> EXERCISE
Which lines run from the one containing "Where should I click to: Click the blurred" through the end of the material? Transcribe them word for word, and only them.

> PROVIDED INFORMATION
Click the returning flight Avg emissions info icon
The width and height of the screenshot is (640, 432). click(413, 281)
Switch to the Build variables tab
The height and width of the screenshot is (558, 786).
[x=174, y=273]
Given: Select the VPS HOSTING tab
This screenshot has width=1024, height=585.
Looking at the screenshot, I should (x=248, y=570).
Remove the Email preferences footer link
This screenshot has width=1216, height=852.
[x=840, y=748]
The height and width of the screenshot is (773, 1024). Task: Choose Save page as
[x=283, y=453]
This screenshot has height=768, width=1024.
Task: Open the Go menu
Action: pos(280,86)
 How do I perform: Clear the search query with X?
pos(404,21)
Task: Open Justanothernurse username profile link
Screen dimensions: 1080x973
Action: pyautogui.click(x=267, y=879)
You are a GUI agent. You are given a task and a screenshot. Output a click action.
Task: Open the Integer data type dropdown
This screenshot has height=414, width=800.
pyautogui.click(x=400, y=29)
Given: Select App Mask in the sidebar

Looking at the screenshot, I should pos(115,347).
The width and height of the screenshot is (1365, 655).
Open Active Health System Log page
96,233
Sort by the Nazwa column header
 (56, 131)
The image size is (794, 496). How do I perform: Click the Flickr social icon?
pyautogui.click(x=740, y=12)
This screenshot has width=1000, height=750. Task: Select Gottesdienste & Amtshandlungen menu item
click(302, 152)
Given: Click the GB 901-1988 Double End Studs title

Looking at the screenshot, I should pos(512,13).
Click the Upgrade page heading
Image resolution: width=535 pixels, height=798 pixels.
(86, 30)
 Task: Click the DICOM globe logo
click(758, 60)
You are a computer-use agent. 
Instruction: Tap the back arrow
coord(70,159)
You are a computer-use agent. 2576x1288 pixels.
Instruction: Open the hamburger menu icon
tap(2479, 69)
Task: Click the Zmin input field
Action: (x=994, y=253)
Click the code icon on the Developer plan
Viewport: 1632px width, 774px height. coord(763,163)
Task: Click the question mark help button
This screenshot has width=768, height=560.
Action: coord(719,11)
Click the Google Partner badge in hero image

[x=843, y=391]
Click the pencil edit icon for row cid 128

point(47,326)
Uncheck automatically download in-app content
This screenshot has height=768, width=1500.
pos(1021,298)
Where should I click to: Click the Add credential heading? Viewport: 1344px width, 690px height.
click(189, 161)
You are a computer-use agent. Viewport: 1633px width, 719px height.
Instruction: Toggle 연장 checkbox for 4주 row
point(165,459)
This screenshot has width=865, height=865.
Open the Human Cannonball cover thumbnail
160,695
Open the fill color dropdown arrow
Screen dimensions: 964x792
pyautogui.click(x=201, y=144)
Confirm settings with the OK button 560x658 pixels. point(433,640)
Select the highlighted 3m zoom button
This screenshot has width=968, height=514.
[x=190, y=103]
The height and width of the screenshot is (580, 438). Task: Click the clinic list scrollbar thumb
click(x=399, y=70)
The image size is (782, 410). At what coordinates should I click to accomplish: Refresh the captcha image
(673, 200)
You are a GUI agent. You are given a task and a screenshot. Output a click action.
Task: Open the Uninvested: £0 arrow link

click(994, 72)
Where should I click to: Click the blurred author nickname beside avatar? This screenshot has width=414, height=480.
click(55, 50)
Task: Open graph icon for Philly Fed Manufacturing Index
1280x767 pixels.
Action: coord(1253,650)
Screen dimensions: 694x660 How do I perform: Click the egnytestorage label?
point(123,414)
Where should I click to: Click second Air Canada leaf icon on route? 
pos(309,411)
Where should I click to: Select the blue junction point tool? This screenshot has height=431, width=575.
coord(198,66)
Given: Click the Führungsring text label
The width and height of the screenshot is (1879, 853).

> RESPONSE TO THIS TASK
Where should I click to: Click the blurred author nickname beside avatar? This screenshot has width=414, height=480.
click(55, 50)
Task: Open graph icon for Philly Fed Manufacturing Index
1280x767 pixels.
Action: coord(1253,650)
Screen dimensions: 694x660 How do I perform: Click the egnytestorage label?
point(123,414)
Where should I click to: Click second Air Canada leaf icon on route? 
pos(309,411)
Where should I click to: Select the blue junction point tool? This screenshot has height=431, width=575.
coord(198,66)
Given: Click the Führungsring text label
The width and height of the screenshot is (1879, 853).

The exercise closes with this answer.